Ayant milité sans cesse à la limite de mes forces depuis 1966, je m’accorde le droit de poser ces questions. Ayant commis autant d’erreurs que d’autres, ayant parfois flotté plus que d’autres sur le chemin à prendre, je suis prêt aux autocritiques les plus dures ; ce sera plus facile que les milliers de tracts, d’affiches, de réunions, de conflits... qui émaillent le quotidien politique surtout lorsque l’horizon socialiste est obscur.
Aucun bilan de militant ni de courant politique de la génération 68, d’avant ou d’après, n’est aujourd’hui décisif. Seule l’est l’actualité urgente de la défense des droits sociaux comme de l’environnement, d’une souveraineté populaire réelle comme de l’internationalisme. Avec toutes celles et tous ceux qui placent cette urgence collective en priorité, l’objectif central en 2008 comme après sera de nous rassembler sur les tâches politiques immédiates. Chaque petite victoire ensemble aidera au "retour critique" de chacun.
Avant de terminer, je voudrais confier à mon lecteur une intuition. 2018 marquera les 50 ans de Mai 1968. Au moins pour des raisons d’âge, je veux croire en la disponibilité de nombreuses personnalités nées politiquement de ce joli mois et n’ayant rien lâché depuis, à jeter leurs dernières forces pour peser sur l’histoire réelle. Je rêve d’un rassemblement aussi puissant que celui qui a mené la campagne du Non au TCE, en plus durable, en plus politique.
Alors oui, notre enthousiasme donnera envie à nos petits enfants de chanter Bellaciao et Ay Carmela, la Varsovienne et le Chiffon rouge.
Alors oui, nous n’aurons pas à nous préoccuper de ce que sera l’héritage de 1968 en 2028. De nouvelles générations s’en chargeront de Caracas à Pékin, de Valparaiso à Montréal, de Paris à Londres, Berlin, Rome, Madrid, Lisbonne et Moscou, de la Tunisie au Burkina Faso, d’Istanbul à Téhéran et New Delhi...
Hasta la victoria siempre !
Je complèterai cette quatrième partie en proposant des liens vers des orientations essayant de répondre à l’objectif fixé dans l’appel international : « Mai 68, ce n’est pas qu’un début, c’est une actualité urgente ».
Compte rendu commun écrit de la rencontre entre le NPA et le Parti de Gauche janvier 2009
Déclaration de principes du Front de Gauche PCF, PG, GU) pour Changer d’Europe (printemps 2009)

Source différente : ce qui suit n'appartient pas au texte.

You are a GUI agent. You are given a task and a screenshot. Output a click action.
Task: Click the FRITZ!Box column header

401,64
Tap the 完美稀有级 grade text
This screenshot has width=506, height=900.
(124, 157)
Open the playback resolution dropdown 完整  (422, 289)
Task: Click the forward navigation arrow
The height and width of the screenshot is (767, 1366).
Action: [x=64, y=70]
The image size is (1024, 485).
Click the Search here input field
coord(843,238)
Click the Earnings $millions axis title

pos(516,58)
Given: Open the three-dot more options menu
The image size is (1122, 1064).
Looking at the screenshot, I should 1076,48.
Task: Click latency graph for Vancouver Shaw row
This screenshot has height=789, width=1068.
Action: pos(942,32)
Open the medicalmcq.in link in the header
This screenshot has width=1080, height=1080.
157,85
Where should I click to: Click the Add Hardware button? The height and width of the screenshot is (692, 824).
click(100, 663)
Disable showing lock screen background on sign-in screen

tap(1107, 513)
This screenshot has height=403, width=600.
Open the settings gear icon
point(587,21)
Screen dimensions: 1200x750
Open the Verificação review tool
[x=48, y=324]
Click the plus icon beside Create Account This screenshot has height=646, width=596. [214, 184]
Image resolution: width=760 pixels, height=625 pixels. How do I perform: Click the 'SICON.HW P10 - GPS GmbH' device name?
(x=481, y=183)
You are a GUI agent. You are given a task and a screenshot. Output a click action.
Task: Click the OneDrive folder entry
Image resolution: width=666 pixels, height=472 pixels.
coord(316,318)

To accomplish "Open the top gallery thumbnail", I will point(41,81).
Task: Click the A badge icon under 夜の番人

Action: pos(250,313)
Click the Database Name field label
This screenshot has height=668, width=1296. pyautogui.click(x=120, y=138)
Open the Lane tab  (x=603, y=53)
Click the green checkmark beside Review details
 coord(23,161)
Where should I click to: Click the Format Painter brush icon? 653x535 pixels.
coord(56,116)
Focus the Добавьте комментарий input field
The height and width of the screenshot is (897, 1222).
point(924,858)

Proposition du Front de Gauche présentée en ouverture de la réunion unitaire du 28 octobre 2009
Le Front de Gauche ouvre un nouveau chantier (par FRONT DE GAUCHE) septembre 2010
Le Front de Gauche, son projet, son programme (Jean-Luc Mélenchon) décembre 2010
2 juillet 2011 : Rencontre du Front de gauche comprenant 6 organisations
Le Parti Communiste des Ouvriers de France demande son adhésion au Front de Gauche (octobre 2011)
Les 7 raisons de la dynamique du Front de Gauche (mars 2012, L’Humanité)
Construire, ouvrir, renforcer le Front de Gauche (Jannette Habel, Pierre Khalfa... juin 2012)
Estivales 2012 du Front de Gauche : un nouveau succès (3 articles) Jacques Serieys août 2012
1er décembre 2013 100000 manifestants pour une révolution fiscale et sociale
Marche du 12 avril 2014 : Plus de 100 000 participants
Réflexion sur la réorientation stratégique du Parti de Gauche (octobre 2014, Debonrivage)
En conclusion, j’espère seulement pouvoir écrire un texte beaucoup plus optimiste pour 2018, si je fais encore partie des vivants.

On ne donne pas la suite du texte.